Résilience et écriture
Lundi, 22 Mars 2010 00:00
sand
Résilience: du verbe latin resilio, ire, litt. sauter en arrière, d'où rebondir, résister (au choc, à la déformation).
Je n'avais pas spécialement conscience de ça avant d'écrire. Je veux dire, avant d'écrire plus sérieusement et en toute conscience. D'aligner des mots et des phrases, de re-convoquer de vieux souvenirs. Ma capacité de résilience. Tout ce vers quoi je cours c'est ça.
Rebondir, faire autre chose, résister à une douleur plus grande, trop grande, insupportable.
Certains y arrivent en parlant, en pleurant, en faisant des analyses, des psychothérapies. D'autres se laissent engloutir, engouffrer par une souffrance trop ancienne ou trop dure à encaisser. On aura beau leur tendre la main, les bras, rien n'y fera...

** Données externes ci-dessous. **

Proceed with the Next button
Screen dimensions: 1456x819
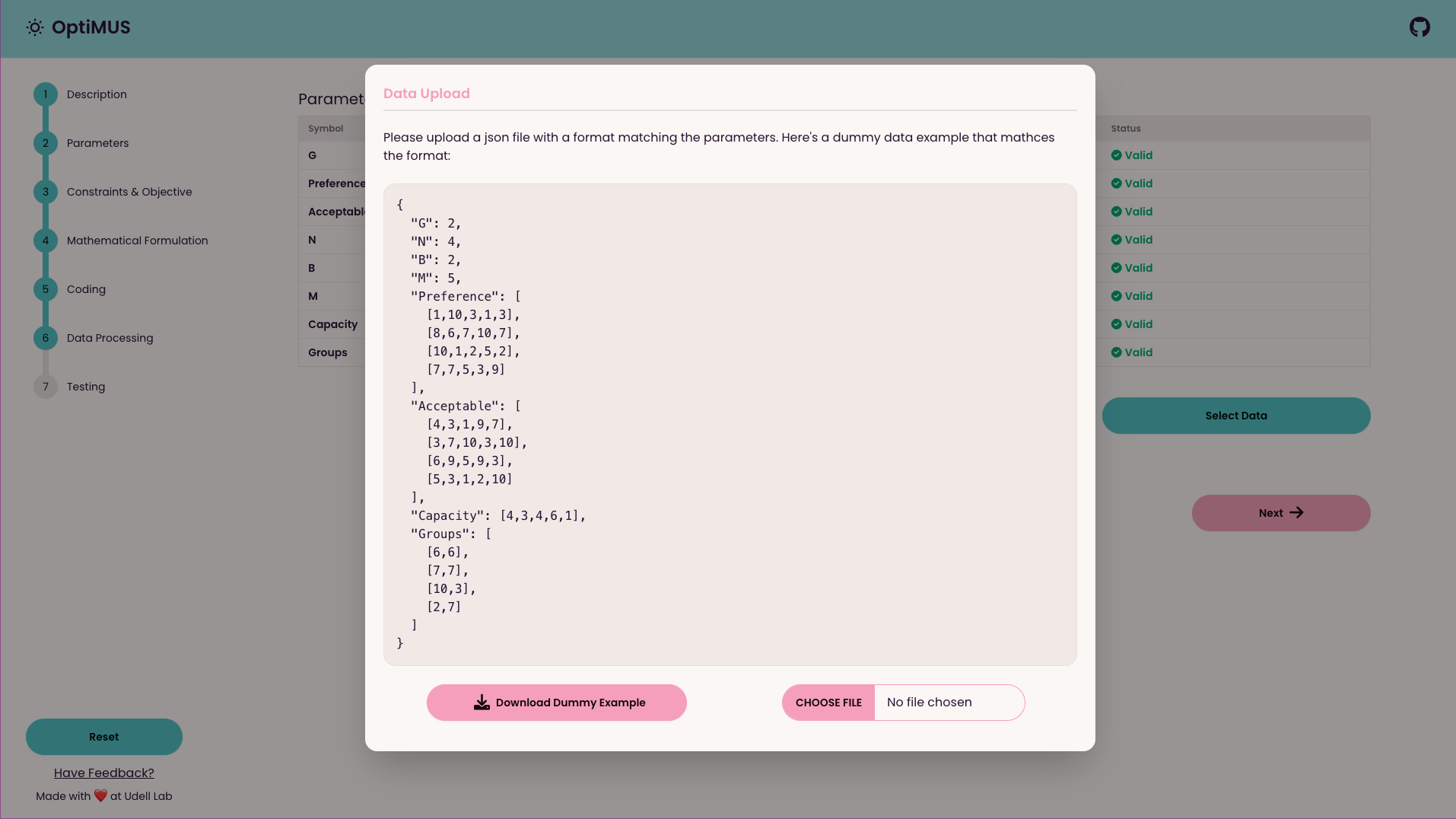tap(1280, 513)
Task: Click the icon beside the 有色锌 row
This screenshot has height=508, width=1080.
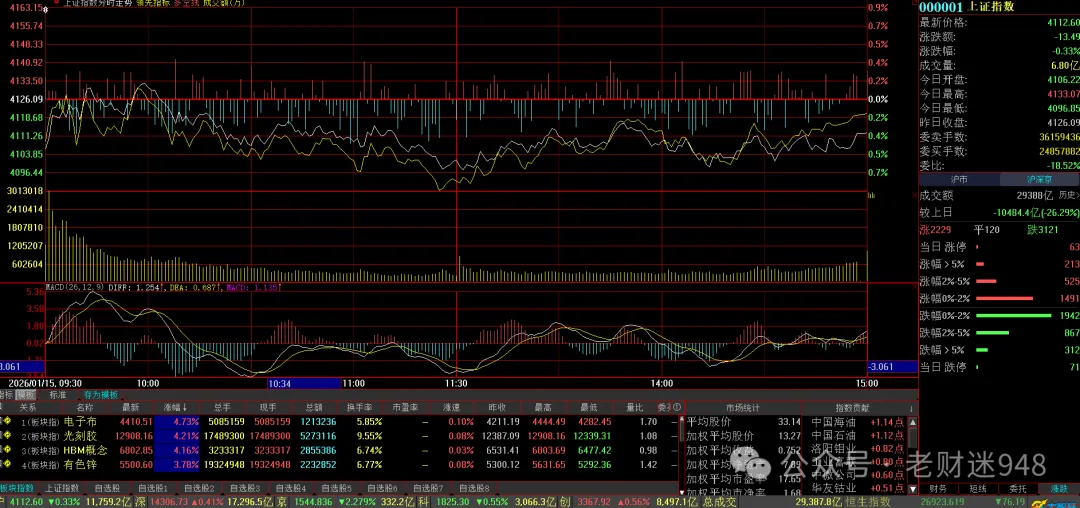Action: coord(5,464)
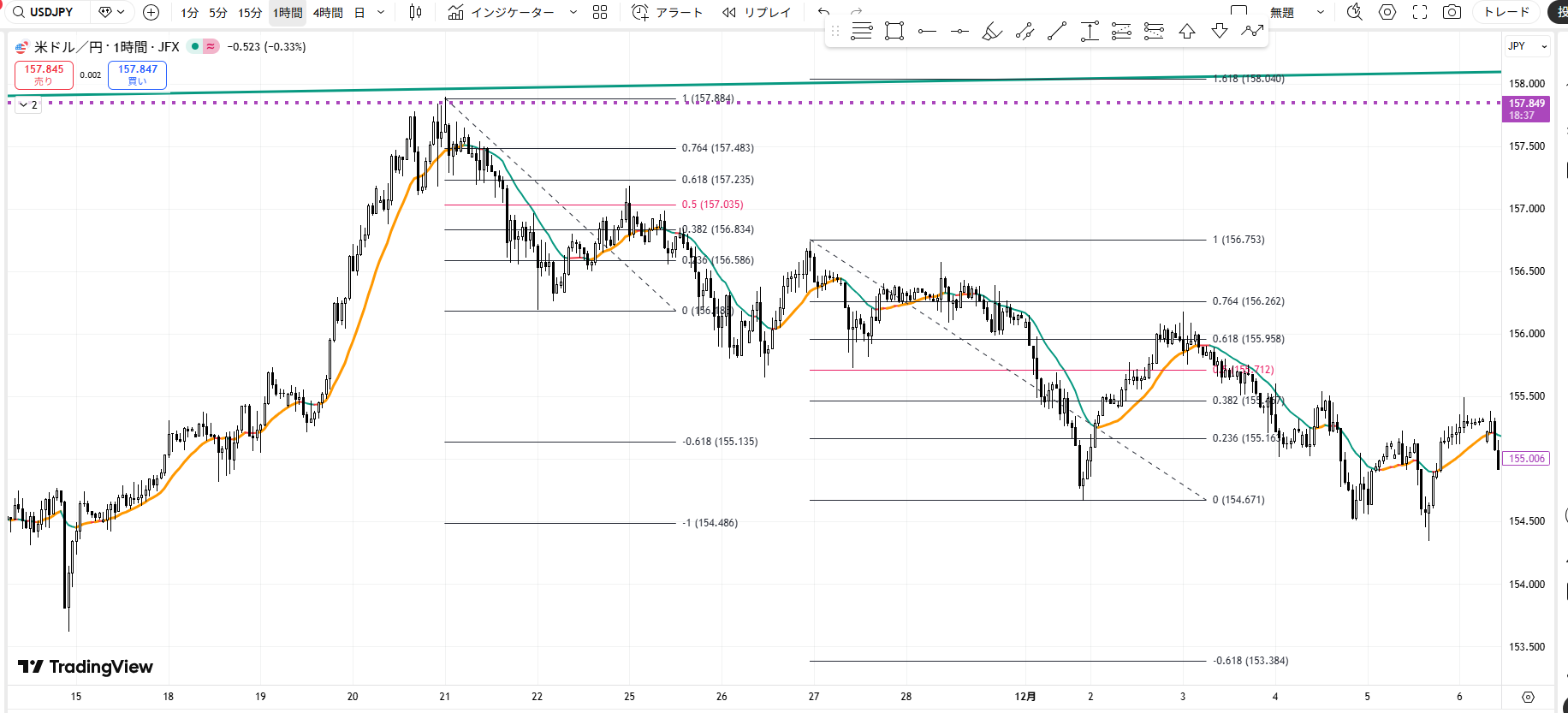Pick the down arrow drawing tool
The width and height of the screenshot is (1568, 713).
(x=1220, y=32)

Je n'aurais pas imaginé cette force là en moi. Pourtant, quand j'ai repris la plume (ou plutôt le clavier) après presque 7 ans d'arrêt complet, c'était ça. J'ai mis du temps et des milliers de mots avant de me l'avouer, mais si j'ai écrit c'est uniquement à cause de ce deuil trop injuste. On perd un enfant et on croit que tout s'effondre. On croit que plus jamais rien ne sera supportable. Juste ça. Supportable, pas vivable. Encore moins agréable. Jeter des mots en vrac, c'est une résistance. Raconter des histoires, même si tout est inventé, même si les mots ne sont pas ceux qui devraient sortir, c'est une résistance.

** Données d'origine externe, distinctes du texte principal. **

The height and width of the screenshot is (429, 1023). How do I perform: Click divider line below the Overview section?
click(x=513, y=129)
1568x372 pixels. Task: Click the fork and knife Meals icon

Les gens heureux n'ont pas d'histoire. Pas d'histoires à raconter.
J'aime aller creuser l'absurde et la folie pour me rassurer. J'aime à m'approcher tout près, encore un peu plus immédiate du gouffre... Ça me rassure. Ça m'aide à conserver une certaine lucidité.

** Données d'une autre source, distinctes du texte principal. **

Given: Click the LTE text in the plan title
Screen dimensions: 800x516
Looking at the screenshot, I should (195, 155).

Les douleurs les plus lancinantes finissent par être d'immenses longueurs de brasse dans un océan de mots. Noyées, elles en deviennent presque belles.
J'ai toujours, d'aussi loin que je me rappelle et depuis que je sais former des mots et des lettres, écrit quand ça allait mal. Ado, trop bonne élève pour être pitre et trop insolente et impertinente pour être vraiment excellente, je surnageais en eaux troubles. J'étais fortement à part, et je m'isolais désespérément. Un physique quelconque, un sens de la répartie pas encore aussi aiguisé qu'aujourd'hui, j'étais inclassable. Ni pom pom, ni membre du club d'échec.
J'écrivais, partout, tout le temps. Des poèmes pour éblouir les filles de ma classe, ou des longues lettres tarabiscotées pour que les garçons puissent choper facile la fille de leurs rêves de 15 ans. Je cherchais à séduire. Directement ou par procuration.
Écrire a été ma survivance aussi. Pour oublier. Les coups, l'injustice, les longues errances alcoolisées, tout le reste. Ce qui ne se dit pas. Mais qu'on écrit. Les centaines d'heures à écrire entre deux larmes, sous l'édredon avec la lampe de poche, les cernes au petit matin... Certaines portaient déjà les cernes des nuits d'amour. Moi aussi. Mes longues nuits d'amour avec les mots.
J'ai multiplié les lettres, traçé encore et encore des phrases. Pas toujours pour dire les choses, mais pour ceux qui savent, pour moi, entre les lignes quelque part, il y a tant de moi. Peut être que c'est monstrueux cette espèce d'exhibition permanente, où je jette en patûre mon intimité, mais c'est ma façon de communiquer. Transformer, polir, faire du beau, donner des émotions, les partager au départ de ce qui est commun à toute l'humanité : une trop grande peur de vivre, des soucis de communication avec les êtres humains qui m'entourent, une solitude dans une forteresse de mots parfois pesante. J'ai écrit le trop plein. J'ai écrit les milliers de gouttes salées. J'ai écrit mes peurs. J'en ai fait des monstres dont j'ai patiemment poli les dents et les griffes, à force de caresses de papier. Que j'ai anesthésiés à coup de jets d'encre non sympathique.
Je crois que si la capacité de résilience varie d'un individu à l'autre, elle s'apprivoise aussi. Je sais maintenant que pour tout moment difficile à traverser, j'ai au moins ça. Ecrire me permet de mettre en mémoire, d'observer, puis de tirer les leçons, d'effacer et de réecrire de plus belles pages à ma vie.
Je n'écris pas que pour le plaisir, j'écris aussi pour avoir moins mal. Moins peur. Moins froid.
J'écris pour ne plus être seule dans le noir.